Richard Burmeister (1860 in Free and Hanseatic City of Hamburg – 1944) was a German-American composer and pianist active in the late 19th and early 20th centuries.

==Biography==
Burmeister studied with Franz Liszt (1881–84). He made concert tours through Europe in 1883-85, and in 1885 he married fellow Liszt pupil Dory Petersen.

From 1885 to 1897 was the head of the piano department of the Peabody Institute in Baltimore.
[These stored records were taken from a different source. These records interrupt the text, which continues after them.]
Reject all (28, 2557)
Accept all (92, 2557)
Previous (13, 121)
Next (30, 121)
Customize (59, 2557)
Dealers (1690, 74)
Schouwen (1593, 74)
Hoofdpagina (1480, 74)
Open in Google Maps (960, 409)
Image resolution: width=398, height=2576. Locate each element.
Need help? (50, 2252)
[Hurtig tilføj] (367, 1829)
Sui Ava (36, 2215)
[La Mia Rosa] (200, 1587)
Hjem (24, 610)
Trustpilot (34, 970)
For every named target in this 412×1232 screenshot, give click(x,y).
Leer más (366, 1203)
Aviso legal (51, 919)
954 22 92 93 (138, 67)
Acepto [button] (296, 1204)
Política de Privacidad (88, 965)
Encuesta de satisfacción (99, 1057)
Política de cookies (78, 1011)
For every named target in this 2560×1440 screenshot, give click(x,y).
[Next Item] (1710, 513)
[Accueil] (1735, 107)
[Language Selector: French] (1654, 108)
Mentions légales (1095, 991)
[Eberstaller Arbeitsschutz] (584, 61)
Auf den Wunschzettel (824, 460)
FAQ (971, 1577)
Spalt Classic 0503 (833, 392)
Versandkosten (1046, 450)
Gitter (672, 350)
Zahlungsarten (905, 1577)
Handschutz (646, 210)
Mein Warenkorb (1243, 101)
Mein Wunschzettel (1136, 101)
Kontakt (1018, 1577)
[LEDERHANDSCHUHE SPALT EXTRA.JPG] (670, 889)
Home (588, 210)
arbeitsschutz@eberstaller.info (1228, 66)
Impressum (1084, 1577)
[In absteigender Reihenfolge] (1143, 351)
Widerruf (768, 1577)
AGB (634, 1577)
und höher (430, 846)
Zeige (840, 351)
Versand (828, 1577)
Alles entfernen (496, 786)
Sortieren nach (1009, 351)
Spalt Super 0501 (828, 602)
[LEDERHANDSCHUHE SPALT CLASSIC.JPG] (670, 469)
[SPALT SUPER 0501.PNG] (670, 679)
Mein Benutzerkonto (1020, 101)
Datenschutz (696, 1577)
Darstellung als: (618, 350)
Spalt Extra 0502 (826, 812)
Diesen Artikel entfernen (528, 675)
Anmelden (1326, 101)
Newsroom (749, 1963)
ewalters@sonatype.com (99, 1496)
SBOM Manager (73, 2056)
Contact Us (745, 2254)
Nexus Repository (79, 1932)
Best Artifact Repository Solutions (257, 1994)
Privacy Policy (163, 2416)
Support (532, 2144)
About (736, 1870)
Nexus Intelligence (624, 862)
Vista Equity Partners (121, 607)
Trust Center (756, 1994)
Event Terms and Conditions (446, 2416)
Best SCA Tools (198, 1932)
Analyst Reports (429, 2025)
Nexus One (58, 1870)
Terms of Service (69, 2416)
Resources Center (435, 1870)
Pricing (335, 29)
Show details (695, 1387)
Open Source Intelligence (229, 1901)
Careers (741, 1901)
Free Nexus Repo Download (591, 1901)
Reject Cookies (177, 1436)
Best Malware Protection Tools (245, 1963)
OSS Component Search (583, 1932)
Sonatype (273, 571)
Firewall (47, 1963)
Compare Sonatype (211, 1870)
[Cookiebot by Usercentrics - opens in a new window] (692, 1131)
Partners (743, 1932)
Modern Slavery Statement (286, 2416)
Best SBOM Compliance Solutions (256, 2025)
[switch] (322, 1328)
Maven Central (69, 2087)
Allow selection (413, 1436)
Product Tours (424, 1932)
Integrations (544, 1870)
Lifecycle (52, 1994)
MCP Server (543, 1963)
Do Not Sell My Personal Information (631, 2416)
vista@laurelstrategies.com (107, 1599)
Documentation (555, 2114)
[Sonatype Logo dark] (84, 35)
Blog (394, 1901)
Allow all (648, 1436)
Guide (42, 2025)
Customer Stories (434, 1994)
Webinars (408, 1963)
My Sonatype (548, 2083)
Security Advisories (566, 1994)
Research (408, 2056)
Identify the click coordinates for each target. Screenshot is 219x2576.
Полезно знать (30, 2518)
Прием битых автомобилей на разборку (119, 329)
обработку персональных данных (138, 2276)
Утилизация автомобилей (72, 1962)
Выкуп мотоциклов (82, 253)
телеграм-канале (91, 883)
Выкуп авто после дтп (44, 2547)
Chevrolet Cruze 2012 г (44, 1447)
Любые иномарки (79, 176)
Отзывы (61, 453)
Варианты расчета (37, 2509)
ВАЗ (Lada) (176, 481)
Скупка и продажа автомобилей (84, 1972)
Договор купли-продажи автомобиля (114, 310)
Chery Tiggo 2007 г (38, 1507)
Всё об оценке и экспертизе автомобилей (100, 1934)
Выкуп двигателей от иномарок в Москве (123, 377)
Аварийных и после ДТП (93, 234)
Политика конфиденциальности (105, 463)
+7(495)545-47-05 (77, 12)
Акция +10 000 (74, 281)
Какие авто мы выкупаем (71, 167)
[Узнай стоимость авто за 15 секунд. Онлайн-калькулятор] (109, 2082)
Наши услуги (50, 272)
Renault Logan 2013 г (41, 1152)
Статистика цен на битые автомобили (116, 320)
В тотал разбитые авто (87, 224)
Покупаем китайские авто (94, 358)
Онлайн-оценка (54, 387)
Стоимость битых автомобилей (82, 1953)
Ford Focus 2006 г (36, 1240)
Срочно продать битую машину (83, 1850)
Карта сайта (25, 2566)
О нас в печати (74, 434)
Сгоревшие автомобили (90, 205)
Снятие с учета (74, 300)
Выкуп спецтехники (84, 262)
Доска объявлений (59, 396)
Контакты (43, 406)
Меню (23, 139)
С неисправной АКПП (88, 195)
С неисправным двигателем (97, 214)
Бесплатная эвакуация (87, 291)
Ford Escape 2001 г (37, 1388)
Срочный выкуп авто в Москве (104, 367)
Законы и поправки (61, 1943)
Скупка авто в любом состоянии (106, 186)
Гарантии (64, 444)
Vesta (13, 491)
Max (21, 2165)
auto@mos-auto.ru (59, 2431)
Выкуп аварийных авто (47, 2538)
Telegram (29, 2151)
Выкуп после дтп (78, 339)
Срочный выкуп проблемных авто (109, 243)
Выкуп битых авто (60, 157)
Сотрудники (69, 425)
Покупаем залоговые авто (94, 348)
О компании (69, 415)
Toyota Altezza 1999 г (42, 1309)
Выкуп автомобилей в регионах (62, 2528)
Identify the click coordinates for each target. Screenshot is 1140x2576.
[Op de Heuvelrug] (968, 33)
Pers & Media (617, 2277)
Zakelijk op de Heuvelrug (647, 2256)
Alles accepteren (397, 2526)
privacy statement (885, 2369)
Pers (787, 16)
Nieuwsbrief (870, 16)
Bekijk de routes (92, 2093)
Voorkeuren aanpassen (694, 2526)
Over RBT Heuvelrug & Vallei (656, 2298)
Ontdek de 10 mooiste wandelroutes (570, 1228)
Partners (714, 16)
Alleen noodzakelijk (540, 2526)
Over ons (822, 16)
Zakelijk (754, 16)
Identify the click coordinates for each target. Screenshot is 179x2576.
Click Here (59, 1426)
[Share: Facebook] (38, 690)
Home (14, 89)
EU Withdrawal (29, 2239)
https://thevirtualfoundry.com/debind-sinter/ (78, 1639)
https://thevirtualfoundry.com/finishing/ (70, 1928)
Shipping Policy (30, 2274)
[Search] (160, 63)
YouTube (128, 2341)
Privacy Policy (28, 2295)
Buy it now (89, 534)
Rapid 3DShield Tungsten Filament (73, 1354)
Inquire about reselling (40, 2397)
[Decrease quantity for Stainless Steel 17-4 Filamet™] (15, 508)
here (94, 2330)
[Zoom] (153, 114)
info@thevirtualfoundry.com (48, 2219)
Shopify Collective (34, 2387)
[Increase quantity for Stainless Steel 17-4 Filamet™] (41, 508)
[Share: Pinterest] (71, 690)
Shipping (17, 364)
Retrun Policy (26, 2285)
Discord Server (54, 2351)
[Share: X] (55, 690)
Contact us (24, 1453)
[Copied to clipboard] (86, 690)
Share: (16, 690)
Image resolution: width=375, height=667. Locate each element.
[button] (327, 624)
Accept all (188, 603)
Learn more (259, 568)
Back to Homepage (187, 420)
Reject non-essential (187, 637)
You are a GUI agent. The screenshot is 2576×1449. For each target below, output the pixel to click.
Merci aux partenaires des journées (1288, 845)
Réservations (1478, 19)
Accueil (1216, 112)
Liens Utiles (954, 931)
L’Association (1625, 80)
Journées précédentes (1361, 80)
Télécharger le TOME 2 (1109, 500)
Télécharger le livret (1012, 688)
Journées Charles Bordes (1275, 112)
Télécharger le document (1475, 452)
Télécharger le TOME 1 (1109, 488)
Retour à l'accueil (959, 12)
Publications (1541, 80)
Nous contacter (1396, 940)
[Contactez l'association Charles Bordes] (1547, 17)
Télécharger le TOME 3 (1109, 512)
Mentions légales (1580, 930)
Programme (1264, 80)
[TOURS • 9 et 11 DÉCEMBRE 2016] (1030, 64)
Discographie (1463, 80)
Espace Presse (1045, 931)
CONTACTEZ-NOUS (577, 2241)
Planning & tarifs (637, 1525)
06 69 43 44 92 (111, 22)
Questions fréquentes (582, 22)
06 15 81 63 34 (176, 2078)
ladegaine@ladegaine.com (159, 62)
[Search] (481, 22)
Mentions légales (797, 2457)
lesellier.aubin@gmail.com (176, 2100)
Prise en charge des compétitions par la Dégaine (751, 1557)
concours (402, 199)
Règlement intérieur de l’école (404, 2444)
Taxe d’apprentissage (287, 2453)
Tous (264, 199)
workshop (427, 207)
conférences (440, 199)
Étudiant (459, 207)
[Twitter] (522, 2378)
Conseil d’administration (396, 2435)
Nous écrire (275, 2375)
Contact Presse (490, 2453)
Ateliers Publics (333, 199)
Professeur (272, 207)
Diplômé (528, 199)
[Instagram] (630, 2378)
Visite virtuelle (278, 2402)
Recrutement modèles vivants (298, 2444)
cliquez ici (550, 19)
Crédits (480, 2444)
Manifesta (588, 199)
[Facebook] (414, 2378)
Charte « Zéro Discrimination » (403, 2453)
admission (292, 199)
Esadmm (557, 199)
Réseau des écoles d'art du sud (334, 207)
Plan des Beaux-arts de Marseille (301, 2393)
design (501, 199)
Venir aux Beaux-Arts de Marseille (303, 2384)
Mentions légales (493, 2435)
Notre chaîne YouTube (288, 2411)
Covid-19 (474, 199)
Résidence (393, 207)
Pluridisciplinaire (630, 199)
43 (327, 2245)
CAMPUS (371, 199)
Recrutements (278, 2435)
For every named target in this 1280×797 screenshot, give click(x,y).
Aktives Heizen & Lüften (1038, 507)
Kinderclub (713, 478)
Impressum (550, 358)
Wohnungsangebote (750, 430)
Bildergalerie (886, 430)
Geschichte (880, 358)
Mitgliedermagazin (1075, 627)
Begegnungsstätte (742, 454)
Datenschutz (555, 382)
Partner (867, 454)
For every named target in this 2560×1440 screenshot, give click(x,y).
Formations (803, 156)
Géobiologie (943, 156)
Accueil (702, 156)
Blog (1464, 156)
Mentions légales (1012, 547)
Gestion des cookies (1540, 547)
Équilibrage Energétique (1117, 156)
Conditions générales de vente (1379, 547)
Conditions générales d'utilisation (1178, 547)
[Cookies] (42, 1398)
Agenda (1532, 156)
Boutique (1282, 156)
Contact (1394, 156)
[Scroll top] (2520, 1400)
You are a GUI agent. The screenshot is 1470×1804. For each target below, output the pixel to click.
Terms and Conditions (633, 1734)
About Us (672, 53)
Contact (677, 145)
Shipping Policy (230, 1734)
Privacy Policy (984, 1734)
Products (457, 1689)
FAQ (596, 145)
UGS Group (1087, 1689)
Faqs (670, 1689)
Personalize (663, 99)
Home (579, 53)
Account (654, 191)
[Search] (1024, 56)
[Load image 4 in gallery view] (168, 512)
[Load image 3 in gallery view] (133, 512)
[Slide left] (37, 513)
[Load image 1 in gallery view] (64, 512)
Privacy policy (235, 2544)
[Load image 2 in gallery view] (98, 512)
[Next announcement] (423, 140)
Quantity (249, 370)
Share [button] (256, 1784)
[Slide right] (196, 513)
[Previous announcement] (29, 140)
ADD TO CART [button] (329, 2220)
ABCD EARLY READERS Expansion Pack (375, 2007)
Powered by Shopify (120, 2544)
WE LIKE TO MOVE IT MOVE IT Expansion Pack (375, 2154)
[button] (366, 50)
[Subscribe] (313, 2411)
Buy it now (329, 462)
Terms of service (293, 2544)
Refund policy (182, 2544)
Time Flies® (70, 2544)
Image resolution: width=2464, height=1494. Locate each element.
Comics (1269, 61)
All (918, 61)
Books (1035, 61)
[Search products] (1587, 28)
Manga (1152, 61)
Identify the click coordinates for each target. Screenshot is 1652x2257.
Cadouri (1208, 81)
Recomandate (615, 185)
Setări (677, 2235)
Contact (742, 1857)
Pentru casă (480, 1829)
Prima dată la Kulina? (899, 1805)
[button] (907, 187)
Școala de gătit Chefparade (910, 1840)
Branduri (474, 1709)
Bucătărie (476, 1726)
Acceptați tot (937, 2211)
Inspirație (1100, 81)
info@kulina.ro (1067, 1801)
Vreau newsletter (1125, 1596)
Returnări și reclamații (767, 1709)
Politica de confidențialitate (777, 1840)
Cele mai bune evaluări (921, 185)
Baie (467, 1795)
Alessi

Along with fellow composers Joseph Pache, Asger Hamerik, Fritz Finke and Otto Sutro, Burmeister played a sizeable role in the 1890s musical culture of Baltimore. From 1897 to 1899 he was director of the Scharwenka Conservatory of Music's New York City branch.

Burmeister returned to Europe and taught at the Royal Conservatory of Dresden and at the Klindworth-Scharwenka Conservatory in Berlin. He died in Berlin in 1944.

==Works==
His compositions include a concerto in D minor for pianoforte and orchestra, a ballade for pianoforte, and “The Chase After Fortune” (described as a “symphonic fantasy”) for orchestra.

He also published several arrangements, including an arrangement for pianoforte and orchestra of Liszt's Concerto Pathétique for two pianofortes, a reorchestration of Chopin's F-minor Piano Concerto, and a piano arrangement of Bach's Prelude & Fugue in E-Flat Minor BWV 853.